Friday, January 2, 2015

MY BIG LESSON OF 2014


 The brightest spot of the good news in review for 2014 is the birth of my beautiful grandbaby Isadora Rose in April. I could list other good things and all that I am very grateful for…but I want share a powerful experience.  I’m a better coach, because of it, and I am kinder to myself by far, because of it. And I don’t like to talk about this, so of course, that’s exactly what I’m about to do.

 

A few days before the end of September, I was standing a tad too close to my front door which caught the toenail on my right big toe and ripped it all the way back…well, let me tell you that I got a quick and dirty lesson on why tearing out nails is used in torture.

 

The pain made me nauseous…and it didn’t stop bleeding for two days.  I tried to go about as if it was business as usual, but within a week, the intensity of the pain sent me into a serious tail spin.  I had to keep choosing what to take care of…the leg that was still aching and burning from the accident, or the toe that throbbed and oozed constantly.   (yeah very gross)

After a few weeks I realized I was in big trouble. I wasn’t sleeping. I was having panic attacks. I was having heart palpitations that lasted 30 minutes at a time. My hands were tingling, and the nerve pain in my leg was extreme. I was forgetting things. Burning pots. Losing keys.  I became fearful and hyper vigilant and the fact that I could neither swim nor hit the gym left me with mounting stress. For the first time in my life, I was unable to meditate. I could not settle my mind. My thoughts became a minefield of make-wrongs and self-depreciation.  
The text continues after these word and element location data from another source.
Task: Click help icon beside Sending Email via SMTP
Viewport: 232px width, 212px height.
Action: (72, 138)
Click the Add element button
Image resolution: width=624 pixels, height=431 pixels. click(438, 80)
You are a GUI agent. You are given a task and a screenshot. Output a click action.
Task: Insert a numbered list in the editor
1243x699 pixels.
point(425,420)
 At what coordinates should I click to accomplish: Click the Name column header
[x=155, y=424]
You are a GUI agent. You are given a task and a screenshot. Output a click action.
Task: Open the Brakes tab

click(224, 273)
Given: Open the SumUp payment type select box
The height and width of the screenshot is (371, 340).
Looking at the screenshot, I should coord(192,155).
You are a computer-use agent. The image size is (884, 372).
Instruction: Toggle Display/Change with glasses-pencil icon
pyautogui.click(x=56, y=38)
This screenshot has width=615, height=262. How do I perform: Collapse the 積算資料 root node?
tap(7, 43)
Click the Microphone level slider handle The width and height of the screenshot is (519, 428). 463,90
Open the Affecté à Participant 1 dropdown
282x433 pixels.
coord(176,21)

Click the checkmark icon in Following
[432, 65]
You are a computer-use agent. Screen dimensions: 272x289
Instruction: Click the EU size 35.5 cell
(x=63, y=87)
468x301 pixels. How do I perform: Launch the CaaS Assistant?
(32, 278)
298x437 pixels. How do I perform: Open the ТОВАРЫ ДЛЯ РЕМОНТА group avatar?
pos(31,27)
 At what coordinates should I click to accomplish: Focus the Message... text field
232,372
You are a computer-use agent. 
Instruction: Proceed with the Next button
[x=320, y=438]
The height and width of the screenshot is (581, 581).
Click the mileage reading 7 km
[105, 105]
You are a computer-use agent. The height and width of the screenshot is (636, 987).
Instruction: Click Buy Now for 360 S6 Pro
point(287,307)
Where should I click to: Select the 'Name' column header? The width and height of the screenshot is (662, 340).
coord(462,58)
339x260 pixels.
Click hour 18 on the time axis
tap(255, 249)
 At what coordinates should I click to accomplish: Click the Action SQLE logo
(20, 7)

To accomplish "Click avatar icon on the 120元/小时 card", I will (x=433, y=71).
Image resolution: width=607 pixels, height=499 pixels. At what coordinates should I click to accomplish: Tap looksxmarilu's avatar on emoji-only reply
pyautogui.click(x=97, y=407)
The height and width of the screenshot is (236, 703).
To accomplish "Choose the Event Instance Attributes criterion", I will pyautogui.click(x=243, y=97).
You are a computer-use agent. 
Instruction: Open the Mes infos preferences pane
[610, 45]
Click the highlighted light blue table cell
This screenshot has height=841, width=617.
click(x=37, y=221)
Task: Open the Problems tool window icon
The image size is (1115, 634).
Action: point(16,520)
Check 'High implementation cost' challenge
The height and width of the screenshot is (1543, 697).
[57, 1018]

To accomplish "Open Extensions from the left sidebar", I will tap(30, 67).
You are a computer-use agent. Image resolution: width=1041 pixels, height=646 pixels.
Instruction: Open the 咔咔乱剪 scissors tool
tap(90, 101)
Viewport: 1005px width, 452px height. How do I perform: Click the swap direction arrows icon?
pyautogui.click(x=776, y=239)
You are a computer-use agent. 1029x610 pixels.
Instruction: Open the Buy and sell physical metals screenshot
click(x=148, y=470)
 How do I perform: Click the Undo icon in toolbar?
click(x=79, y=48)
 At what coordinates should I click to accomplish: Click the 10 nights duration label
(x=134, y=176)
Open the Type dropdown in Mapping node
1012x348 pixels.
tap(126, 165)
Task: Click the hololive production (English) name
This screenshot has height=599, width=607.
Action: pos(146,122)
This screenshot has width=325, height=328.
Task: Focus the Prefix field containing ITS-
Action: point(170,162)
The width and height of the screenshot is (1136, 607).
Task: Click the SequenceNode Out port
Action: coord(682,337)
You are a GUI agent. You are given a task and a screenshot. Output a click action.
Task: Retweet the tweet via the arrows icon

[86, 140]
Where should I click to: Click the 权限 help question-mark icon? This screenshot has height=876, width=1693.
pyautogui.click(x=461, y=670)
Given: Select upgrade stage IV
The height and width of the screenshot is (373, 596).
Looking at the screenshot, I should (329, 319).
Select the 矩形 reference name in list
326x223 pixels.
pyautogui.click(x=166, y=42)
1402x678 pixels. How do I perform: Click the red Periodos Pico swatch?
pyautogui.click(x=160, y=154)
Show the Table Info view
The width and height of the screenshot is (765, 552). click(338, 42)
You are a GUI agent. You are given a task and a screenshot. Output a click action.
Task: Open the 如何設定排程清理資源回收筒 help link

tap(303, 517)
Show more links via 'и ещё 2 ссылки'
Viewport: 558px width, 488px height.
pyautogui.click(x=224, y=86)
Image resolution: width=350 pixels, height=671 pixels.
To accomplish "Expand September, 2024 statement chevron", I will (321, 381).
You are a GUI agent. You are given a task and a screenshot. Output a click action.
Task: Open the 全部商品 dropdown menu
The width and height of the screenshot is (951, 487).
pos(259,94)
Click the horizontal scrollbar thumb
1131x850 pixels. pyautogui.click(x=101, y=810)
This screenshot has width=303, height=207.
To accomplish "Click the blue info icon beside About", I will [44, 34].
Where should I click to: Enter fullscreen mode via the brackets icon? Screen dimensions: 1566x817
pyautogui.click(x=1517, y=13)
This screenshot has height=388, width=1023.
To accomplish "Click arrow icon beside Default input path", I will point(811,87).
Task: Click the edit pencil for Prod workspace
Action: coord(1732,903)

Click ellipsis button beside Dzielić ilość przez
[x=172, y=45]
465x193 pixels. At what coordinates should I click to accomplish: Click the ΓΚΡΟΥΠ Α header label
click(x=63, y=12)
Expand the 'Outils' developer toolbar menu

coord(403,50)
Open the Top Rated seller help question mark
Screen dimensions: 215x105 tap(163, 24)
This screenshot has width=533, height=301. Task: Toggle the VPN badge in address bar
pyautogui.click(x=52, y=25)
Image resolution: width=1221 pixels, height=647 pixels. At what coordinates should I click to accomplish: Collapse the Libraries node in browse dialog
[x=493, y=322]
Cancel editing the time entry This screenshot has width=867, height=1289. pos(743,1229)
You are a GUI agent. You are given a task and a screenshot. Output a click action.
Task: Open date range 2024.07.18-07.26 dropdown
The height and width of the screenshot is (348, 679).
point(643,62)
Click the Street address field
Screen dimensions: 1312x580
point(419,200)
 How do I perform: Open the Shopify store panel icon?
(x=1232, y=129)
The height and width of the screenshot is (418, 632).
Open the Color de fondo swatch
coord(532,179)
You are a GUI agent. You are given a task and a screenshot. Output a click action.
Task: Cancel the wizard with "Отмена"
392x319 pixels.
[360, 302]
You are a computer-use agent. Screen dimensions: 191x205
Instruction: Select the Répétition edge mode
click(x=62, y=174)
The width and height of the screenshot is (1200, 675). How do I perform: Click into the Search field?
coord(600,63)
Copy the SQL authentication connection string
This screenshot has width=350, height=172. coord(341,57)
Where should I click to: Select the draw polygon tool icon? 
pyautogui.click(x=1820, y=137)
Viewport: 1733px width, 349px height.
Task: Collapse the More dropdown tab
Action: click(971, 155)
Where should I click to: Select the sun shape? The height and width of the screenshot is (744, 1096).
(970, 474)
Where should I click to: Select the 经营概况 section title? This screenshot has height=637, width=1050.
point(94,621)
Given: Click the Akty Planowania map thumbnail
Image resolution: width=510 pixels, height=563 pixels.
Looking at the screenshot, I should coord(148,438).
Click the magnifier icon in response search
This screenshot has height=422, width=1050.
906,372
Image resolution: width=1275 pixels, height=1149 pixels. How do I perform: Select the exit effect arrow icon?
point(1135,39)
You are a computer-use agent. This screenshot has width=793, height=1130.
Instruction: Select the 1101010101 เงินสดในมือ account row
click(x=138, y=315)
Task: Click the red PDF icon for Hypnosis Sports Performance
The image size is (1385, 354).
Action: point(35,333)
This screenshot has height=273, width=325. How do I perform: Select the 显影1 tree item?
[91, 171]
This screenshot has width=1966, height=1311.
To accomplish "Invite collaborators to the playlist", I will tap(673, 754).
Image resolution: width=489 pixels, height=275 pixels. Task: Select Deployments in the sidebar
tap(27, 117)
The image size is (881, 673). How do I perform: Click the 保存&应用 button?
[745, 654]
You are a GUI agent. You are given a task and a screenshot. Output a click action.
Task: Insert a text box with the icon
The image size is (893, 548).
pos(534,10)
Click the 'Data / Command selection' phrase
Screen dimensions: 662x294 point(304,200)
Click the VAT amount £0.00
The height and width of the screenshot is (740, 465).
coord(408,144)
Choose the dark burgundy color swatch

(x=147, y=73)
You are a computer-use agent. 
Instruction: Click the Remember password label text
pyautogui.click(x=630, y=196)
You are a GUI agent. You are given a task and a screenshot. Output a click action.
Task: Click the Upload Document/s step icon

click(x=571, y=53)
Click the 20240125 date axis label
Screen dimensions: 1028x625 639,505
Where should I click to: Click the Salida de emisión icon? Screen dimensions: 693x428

Then, in the middle of the night, I woke to terrible pain in my back and shoulders and neck.   I thought I was having a heart attack. ..but I simply could not make myself call anyone. I knew it was crazy behavior, and yet the thought of an ambulance, a hospital, calls to my kids…no.  I got up, took aspirin, tried to breathe through it. Eventually,  the pain resolved itself and I fell asleep sitting up on the couch.
When I woke I  recognized  that THIS is what it felt like to be in that chemical stew like some clients  who started out in the deep end of the Anxiety Pool. They needed help to reduce the chemicals that were frying their minds before they could be coachable.   And so did I.

 

I called my Doctor, and got thoroughly checked.  As I suspected, my heart was fine and every symptom I had was a thanks to  Adrenaline and cortisol- the stress twins were kicking my ass from here to the moon.   He  pointed out that I  had not even taken time off work after the accident, so now this incident triggered everything I’d been holding in and holding back . A veritable Tsunami.  I was so screwed.

 

We negotiated the territory…I agreed to a small dose of an SSRI for 6 months to get my chemistry out of survival mode, and I agreed  to take time off, sleep in, and sit outside even if I couldn’t walk much. If you know me at all, you know that I avoid medication like the plague but I knew this was dangerous to ignore.  I also got myself a coach immediately, and have been talking to someone every week since the beginning of  November.  By the end of November I was able to resume swimming, walking and working out vigorously.

 

Now my mind is calm again.  I’m feeling happy. I am meditating, sleeping well, and have slowed down enough to feel and deal with things.  I realized how hard I’d been on myself and I have put a few things in place so I don’t go down that road again.

 

Here’s the lesson for you, my friend. No one is immune to stress. No one can ‘go it alone’ once the tipping point puts  the mind  in ‘survival only’ mode. If you have had a trauma, take the time to feel your way through it and recover. Don’t stay busy thinking that you’ll eventually just ‘return to normal’.  Not gonna happen.  If you experience the death of friends or family, ( I had four losses since spring) take the time to grieve and honor your connections with those people. Don't think you can put your grief on hold...it will catch up with you.

Stop. Feel. Rest. Take time to heal. Be kind to yourself and be with people who love you.